** READING PASSAGE **
BEGIN

Number Five: Jessica Lange’s “Name Game.” American Horror Story’s first season, Murder House, was very much about the struggles of the Harmon family either in terms of their relationships with each other or the ghosts that inhabited their new home. It was everything you would expect in a TV show with horror in the name When season two, Asylum, focused on a mental institution, brutal murderer, and aliens among other things, it seemed slightly out of place to throw singing into the bunch, but that’s exactly what they did.
Jessica Lange’s Sister Jude was once the head of Briarcliff Manor, but after several things go awry, she is removed from the position and admitted as a patient. A dazed Jude hallucinates being in the day room, singing Sherry Ellis’ “The Name Game” with the help of the other patients and staff. With this, Lange proved she is more than just an actress even if it appeared slightly out of place at first.
Number Four: Adam Levine’s Haunted Honeymoon Tour. While American Horror Story: Asylum may not be Maroon 5 frontman Adam Levine’s debut television role—that honor goes to a 1997 episode of Beverly Hills 90210 where his former band, Kara’s Flowers, played a school dance—it was his first legitimate acting role where he doesn’t just portray himself. Levine is Leo, half of a horror-loving couple with Jenna Dewan-Tatum who spend their honeymoon traveling the country to visit the most haunted places in America.
The modern-day duo initially appears in the first scene of the season’s premiere episode to check Briarcliff Manor off their list. This is the insane asylum in which most of the show takes place in the 60s where chaos had ensued and apparently still does as viewers are shown in flash-forwards of Levine and Dewan-Tatum in two other episodes throughout the season. Levine may not sing or play guitar like he did at West Beverly Hills High or in his next original role of a rock superstar opposite Keira Knightley in 2014’s Begin Again, but it was still cool to see the musician cross over into the acting realm and give it a successful shot.
Number Three: Stevie Nicks’ Storyline. Stevie Nicks has been making music since the late 60s, but like Levine (whom she coincidentally advised the team of on The Voice this past summer), American Horror Story was her first original role despite just playing a fictionalized version of herself. On season three, Coven, independent, coven-less witch Misty Day (Lily Rabe) is obsessed with Nicks and her music. Misty believes she is a witch just as many people do in real life and have expressed throughout Nicks’ career.
On the season’s tenth episode, “The Magical Delights of Stevie Nicks,” Supreme—a.k.a, the head of the coven—Fiona Goode (Lange) baits Misty by inviting a White Witch—her good, old friend Nicks—over. Nicks plays her band Fleetwood Mac’s “Rhiannon” on the piano for the cover before teaching Misty how to properly twirl with the shawl she gives her. She appears again in the same episode to play her solo track from 1985, “Has Anyone Ever Written Anything For You?,” to Fiona as the episode fades to credits and one last time in the season finale.
Her finale appearance is simply a performance that begins the episode. Nicks wanders throughout the coven’s home singing 1987’s “Seven Wonders” from Fleetwood Mac, an appropriate track for the episode where coven members must perform tasks of the same name in order to earn the title of the next Supreme. While her appearance for this episode is less of an acting job and more of a music video, it all still added a cool twist to the season overall.

END

** QUESTIONS ON THE MATERIAL **
**a.** Answer these questions about the American Horror Story article, one per line:
(i) Which song does Sister Jude sing while hallucinating in the day room?
(ii) In what show did Adam Levine make his television debut?
(iii) Which Fleetwood Mac song does Stevie Nicks sing in the season finale?
**b.** Output, word for word, the part of the American Horror Story article from "Number Three: Stevie" to "throughout Nicks’ career.".

** RECORDED INFORMATION **
BEGIN

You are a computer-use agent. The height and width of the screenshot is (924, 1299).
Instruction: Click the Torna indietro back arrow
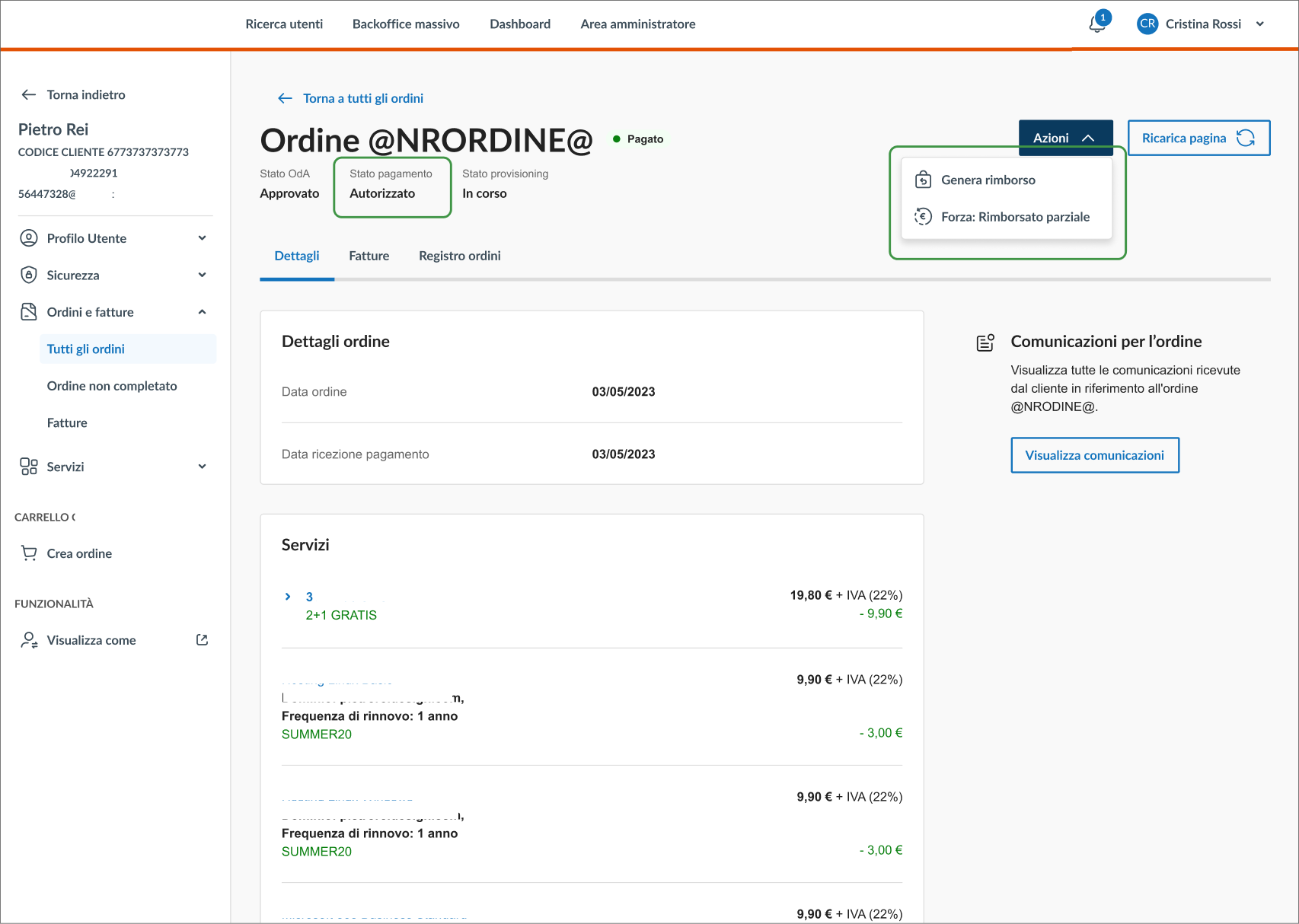click(x=29, y=94)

END

** ANSWERS TO THE EXERCISE **
**a.**
(i) Sherry Ellis' "The Name Game"
(ii) Beverly Hills 90210
(iii) "Seven Wonders"

**b.**
Number Three: Stevie Nicks’ Storyline. Stevie Nicks has been making music since the late 60s, but like Levine (whom she coincidentally advised the team of on The Voice this past summer), American Horror Story was her first original role despite just playing a fictionalized version of herself. On season three, Coven, independent, coven-less witch Misty Day (Lily Rabe) is obsessed with Nicks and her music. Misty believes she is a witch just as many people do in real life and have expressed throughout Nicks’ career.